/scrapWikiArt

This repository contains two scrapers for wikiart.org. One fetches information and images about artworks and other about artists.

Primary LanguagePython

WikiArt Scraper

This repository contains scrapers developed for wikiart.org. The scraper is a part of the project Art Guide undertaken in Practicing DS Skills in ML Competitions and Building ML-powered Applications classes.

For our project, we required comprehensive metadata about art pieces, such as genres, styles, and other descriptors which were not present in other datasets I found. Thus, these scrapers are designed to extract all tabular information about Art Pieces, Artists, Art Movements, Schools and Styles.
present on the website.

Overview

The project consists of 5 crawlers:

  1. wikiart spider: This crawler extracts comprehensive details and images of various art pieces from the WikiArt website.
  2. wikiart artists spider: This crawler specializes in gathering information about artists.
  3. wikiart styles spider: This crawler is focused on collecting extensive information about different art styles.
  4. wikiart movements spider: This crawler delves into the world of art movements.
  5. wikiart schools spider: This crawler concentrates on gathering comprehensive data about art schools.

In addition to the primary crawlers, the project includes DuckDuckGo spiders for updating descriptions in specific categories:

  • duck_duck_go.py: Updates descriptions for art pieces.
  • duck_duck_go_artist.py: Updates information about artists.
  • duck_duck_go_style.py: Updates information about art styles.
  • duck_duck_go_movement.py: Updates information about art movements.
  • duck_duck_go_school.py: Updates information about art schools.

These DuckDuckGo spiders enhance and maintain the data integrity by fetching updated information for paintings, artists, styles, movements, and schools based on the existing datasets.

Scraped Information for Artworks:

  • URL
  • Title
  • Original Title
  • Author
  • Author Link
  • Date
  • Styles
  • Series
  • Series Link
  • Genre
  • Genre Link
  • Media
  • Location
  • Dimensions
  • Description
  • Wiki Description
  • Wiki Link
  • Tags
  • Image URLs
  • Images

Scraped Information about Artists:

  • URL
  • Name
  • Original Name
  • Birth Date
  • Birthplace
  • Death Date
  • Death Place
  • Active Years
  • Nationality
  • Art Movements
  • Painting School
  • Genres
  • Fields
  • Influenced On
  • Influenced By
  • Teachers
  • Pupils
  • Art Institutions
  • Friends And Coworkers
  • Description
  • Wiki Description
  • Wikipedia Link

Scraped Information for Art Styles:

  • Name
  • Link
  • Description

Scraped Information for Art Movements:

  • Name
  • Link
  • Description

Scraped Information for Art Schools:

  • Name
  • Link
  • Description

The main objective is to extract detailed data about art pieces and artists from the website, providing valuable datasets for data science and machine learning endeavors.

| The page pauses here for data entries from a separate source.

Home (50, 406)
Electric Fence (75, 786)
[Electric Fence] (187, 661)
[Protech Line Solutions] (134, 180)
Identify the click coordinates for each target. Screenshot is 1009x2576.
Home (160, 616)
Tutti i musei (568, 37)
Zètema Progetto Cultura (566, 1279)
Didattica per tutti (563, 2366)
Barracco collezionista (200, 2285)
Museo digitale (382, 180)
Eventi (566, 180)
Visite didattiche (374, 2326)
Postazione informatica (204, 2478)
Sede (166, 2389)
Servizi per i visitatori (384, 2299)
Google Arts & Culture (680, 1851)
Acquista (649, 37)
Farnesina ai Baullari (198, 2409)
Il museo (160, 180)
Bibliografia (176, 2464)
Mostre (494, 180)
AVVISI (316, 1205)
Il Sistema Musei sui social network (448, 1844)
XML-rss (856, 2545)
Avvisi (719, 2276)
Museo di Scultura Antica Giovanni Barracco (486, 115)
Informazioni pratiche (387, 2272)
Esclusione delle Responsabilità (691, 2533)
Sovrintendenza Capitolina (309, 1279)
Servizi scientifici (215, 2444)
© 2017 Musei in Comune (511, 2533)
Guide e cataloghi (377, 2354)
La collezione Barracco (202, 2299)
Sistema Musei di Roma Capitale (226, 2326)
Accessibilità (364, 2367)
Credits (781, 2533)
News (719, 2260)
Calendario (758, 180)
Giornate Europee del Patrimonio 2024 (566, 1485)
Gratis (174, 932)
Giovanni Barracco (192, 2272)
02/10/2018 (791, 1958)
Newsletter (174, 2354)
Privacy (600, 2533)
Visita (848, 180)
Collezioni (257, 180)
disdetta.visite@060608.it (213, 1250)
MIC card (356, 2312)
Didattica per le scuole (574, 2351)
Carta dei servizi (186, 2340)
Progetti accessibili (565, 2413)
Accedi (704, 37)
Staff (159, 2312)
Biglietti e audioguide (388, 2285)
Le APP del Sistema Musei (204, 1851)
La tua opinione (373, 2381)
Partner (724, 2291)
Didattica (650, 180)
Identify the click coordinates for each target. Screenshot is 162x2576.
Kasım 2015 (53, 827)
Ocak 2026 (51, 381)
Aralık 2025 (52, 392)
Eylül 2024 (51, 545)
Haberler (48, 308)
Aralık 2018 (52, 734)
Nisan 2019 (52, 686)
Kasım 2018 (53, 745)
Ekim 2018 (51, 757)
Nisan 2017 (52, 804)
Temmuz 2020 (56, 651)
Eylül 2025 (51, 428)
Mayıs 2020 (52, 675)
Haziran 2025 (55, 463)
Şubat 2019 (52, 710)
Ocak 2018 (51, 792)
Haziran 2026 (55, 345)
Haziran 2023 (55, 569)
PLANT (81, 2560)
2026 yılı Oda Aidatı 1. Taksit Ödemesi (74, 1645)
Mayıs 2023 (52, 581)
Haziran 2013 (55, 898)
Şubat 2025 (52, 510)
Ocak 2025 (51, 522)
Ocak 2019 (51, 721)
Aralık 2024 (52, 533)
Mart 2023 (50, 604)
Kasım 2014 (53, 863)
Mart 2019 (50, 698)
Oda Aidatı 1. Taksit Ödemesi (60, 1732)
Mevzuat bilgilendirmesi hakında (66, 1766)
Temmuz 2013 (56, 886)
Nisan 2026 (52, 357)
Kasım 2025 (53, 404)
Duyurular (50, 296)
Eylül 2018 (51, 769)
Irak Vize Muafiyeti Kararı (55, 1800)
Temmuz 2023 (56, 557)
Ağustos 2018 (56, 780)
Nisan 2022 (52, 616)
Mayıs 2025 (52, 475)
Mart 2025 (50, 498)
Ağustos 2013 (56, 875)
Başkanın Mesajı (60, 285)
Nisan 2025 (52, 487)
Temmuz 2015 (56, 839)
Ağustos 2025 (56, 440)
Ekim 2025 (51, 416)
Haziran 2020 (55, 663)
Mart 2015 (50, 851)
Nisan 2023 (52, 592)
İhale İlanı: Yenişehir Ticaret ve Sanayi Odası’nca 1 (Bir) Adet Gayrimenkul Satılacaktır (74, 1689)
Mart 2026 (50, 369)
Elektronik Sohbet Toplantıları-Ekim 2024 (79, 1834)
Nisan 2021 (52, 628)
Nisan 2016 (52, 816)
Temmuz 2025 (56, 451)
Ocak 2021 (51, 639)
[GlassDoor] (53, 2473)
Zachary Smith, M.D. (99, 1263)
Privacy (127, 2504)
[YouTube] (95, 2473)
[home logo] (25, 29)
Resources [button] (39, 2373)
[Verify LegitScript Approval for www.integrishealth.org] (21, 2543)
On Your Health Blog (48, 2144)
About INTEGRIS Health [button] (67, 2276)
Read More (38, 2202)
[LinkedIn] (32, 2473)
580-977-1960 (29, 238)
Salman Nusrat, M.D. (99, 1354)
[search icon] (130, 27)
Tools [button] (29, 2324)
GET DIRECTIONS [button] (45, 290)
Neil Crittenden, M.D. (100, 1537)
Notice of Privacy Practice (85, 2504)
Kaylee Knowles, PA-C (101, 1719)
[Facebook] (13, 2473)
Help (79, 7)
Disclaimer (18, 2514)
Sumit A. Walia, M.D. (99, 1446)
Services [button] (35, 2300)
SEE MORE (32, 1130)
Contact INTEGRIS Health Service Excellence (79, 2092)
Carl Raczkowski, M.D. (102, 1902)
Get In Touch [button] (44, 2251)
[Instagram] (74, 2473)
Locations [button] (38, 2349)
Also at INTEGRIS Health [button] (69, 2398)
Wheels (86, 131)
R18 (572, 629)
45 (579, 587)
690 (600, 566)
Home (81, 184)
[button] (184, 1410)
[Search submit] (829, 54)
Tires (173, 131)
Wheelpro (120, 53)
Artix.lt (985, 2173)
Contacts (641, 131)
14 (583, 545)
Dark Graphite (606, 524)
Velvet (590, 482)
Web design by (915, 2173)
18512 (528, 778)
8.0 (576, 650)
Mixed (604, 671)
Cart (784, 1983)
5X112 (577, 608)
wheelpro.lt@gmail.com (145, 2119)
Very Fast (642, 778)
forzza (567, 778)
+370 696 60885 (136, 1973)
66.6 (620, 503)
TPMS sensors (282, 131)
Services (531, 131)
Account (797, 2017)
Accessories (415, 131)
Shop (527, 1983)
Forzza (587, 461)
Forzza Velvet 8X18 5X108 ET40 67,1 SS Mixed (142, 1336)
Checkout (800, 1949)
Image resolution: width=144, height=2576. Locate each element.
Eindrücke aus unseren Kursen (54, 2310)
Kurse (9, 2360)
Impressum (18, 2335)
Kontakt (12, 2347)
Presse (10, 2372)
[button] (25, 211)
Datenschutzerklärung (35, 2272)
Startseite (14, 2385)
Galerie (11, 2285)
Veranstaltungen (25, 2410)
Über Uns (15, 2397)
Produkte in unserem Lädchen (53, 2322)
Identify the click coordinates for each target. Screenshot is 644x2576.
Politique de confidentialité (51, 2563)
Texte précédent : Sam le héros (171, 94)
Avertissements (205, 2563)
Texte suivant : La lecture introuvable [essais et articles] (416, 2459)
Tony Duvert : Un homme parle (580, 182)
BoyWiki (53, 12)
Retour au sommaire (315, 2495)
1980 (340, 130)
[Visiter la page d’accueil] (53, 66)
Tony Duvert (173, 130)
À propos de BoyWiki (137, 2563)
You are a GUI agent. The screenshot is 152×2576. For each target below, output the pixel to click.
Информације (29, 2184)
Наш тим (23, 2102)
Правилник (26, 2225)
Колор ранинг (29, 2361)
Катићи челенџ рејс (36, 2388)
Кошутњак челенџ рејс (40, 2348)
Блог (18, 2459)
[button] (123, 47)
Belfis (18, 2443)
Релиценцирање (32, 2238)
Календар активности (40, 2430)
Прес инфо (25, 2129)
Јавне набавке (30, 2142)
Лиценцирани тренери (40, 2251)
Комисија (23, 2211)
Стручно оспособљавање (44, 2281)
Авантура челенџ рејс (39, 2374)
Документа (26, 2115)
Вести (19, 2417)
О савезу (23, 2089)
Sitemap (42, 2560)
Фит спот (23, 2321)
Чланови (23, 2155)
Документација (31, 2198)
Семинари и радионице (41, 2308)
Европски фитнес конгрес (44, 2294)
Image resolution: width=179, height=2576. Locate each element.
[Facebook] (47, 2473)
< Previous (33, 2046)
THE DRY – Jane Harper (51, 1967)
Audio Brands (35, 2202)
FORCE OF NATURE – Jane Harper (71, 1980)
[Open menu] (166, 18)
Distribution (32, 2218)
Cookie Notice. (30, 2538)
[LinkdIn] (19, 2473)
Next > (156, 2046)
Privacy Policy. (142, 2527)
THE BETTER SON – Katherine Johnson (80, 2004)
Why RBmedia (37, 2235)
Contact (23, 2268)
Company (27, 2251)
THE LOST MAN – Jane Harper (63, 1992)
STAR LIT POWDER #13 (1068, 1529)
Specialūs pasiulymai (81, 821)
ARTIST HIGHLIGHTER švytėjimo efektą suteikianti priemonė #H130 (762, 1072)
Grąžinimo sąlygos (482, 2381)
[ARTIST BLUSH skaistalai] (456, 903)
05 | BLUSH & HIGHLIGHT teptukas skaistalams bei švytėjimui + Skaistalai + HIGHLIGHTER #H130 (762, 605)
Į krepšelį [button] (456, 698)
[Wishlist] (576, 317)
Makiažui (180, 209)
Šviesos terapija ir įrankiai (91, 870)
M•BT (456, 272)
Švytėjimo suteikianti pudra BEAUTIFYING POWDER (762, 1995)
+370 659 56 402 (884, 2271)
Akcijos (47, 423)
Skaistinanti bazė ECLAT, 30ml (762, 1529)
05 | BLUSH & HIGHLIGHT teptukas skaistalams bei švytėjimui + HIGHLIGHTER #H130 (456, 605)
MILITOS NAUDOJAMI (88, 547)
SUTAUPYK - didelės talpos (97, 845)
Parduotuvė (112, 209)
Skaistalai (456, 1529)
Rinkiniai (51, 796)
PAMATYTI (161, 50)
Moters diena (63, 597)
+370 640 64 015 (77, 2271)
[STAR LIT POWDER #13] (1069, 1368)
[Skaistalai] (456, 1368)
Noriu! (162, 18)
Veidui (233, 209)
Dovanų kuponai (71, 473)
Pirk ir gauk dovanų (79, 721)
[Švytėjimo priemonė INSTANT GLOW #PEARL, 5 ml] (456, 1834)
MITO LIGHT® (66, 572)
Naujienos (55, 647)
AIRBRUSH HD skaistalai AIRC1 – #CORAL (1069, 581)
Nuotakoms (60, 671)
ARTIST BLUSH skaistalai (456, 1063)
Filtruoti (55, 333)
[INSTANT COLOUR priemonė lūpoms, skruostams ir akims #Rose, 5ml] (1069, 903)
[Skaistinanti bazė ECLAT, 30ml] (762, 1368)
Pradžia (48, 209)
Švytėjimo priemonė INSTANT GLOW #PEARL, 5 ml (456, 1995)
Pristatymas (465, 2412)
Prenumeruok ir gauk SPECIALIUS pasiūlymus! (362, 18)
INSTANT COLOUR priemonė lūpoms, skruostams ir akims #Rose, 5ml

Scraping of 191265 images took ~14 hours on a MacBook Pro (Retina, 15-inch, Mid 2015, 2,2 GHz Quad-Core Intel Core i7). Scraping of 3521 artists took less than 10 minutes

Prerequisites

  • Python 3.x (3.10 is verified)
  • Scrapy

Installation

  1. Clone this repository: git clone https://github.com/michaelvin1322/scrapWikiArt

  2. Navigate to the repository and install the required packages:

cd ScrapWikiArt
pip install -r requirements.txt

Crawler Command
Art Pieces Crawler scrapy runspider -o data/data.csv -t csv ScrapWikiArt/spiders/wikiart.py
Artists Crawler scrapy runspider -o data/artists.csv -t csv ScrapWikiArt/spiders/wikiart_artist.py
Styles Crawler scrapy runspider -o data/styles.csv -t csv ScrapWikiArt/spiders/wikiart_style.py
Movements Crawler scrapy runspider -o data/movements.csv -t csv ScrapWikiArt/spiders/wikiart_movement.py
Schools Crawler scrapy runspider -o data/schools.csv -t csv ScrapWikiArt/spiders/wikiart_school.py
DuckDuckGo Crawler scrapy runspider -o data/data_update.csv -t csv -a input_file=data/data.csv ScrapWikiArt/spiders/duck_duck_go.py
DuckDuckGo Artist Spider scrapy runspider -o data/artist_update.csv -t csv -a input_file=data/artists.csv ScrapWikiArt/spiders/duck_duck_go_artist.py
DuckDuckGo Styles Spider scrapy runspider -o data/styles_update.csv -t csv -a input_file=data/styles.csv ScrapWikiArt/spiders/duck_duck_go_style.py
DuckDuckGo Movements Spider scrapy runspider -o data/movements_update.csv -t csv -a input_file=data/movements.csv ScrapWikiArt/spiders/duck_duck_go_movement.py
DuckDuckGo Schools Spider scrapy runspider -o data/schools_update.csv -t csv -a input_file=data/schools.csv ScrapWikiArt/spiders/duck_duck_go_school.py

Output

Art Pieces Crawler

By default, images will be downloaded into the data/img directory and data will be saved in data/data.csv.

Images folder may be changed in settings.py by changing path in IMAGES_STORE.

Artists Crawler

By default, data will be saved in data/artists.csv.

Styles Crawler

By default, data will be saved in data/styles.csv.

Movements Crawler

By default, data will be saved in data/movements.csv.

Schools Crawler

By default, data will be saved in data/schools.csv.